**ASSIGNMENT**
Look below for the line with "Switch to the Visibility tab", then repeat it and all lines after it, exactly, minus any pictures.
++++++
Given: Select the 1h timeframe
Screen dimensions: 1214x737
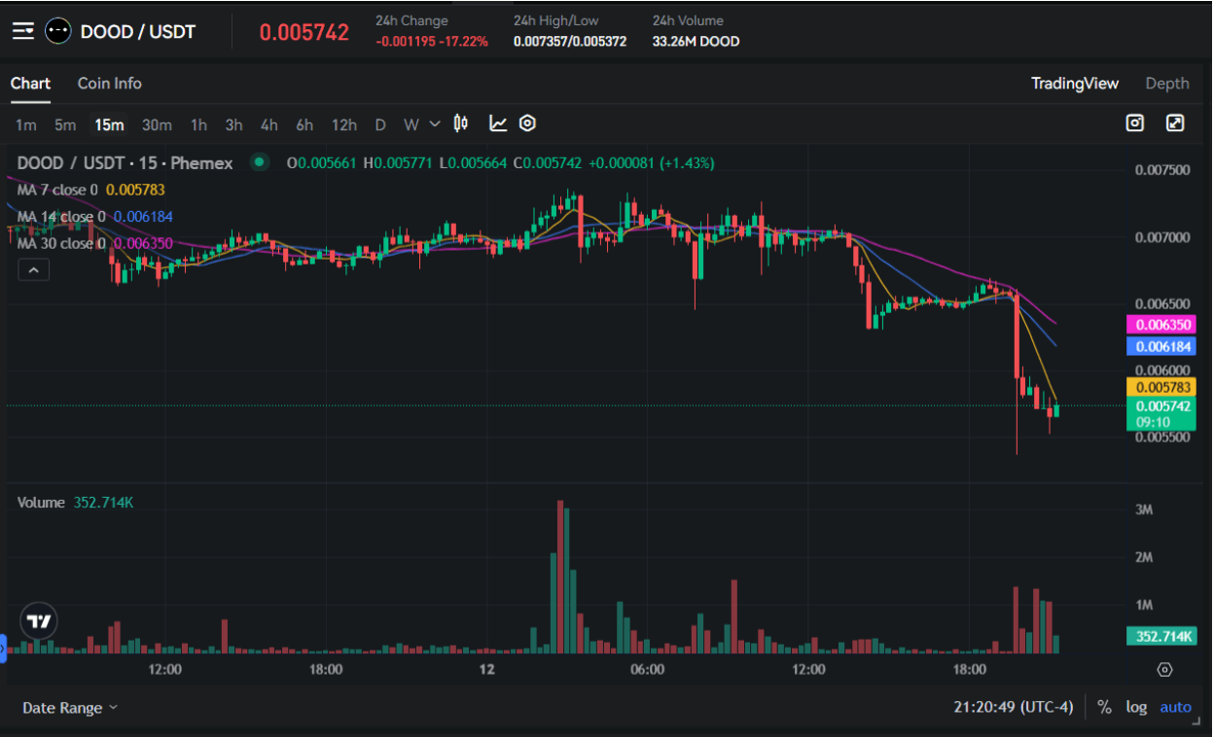Looking at the screenshot, I should (198, 124).
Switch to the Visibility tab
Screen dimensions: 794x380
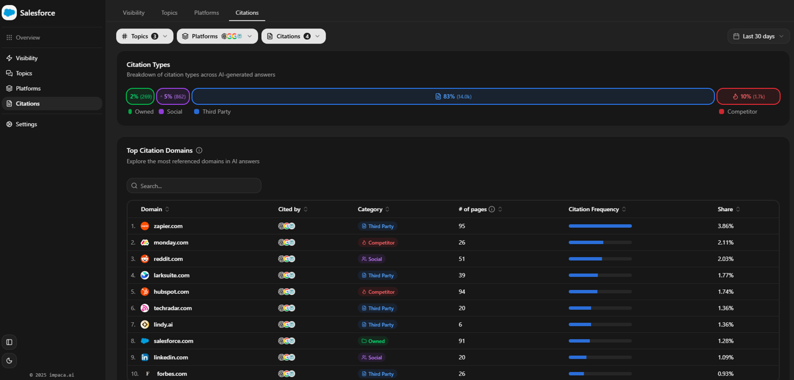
++++++
**PROBLEM SOLUTION**
Switch to the Visibility tab
Screen dimensions: 794x380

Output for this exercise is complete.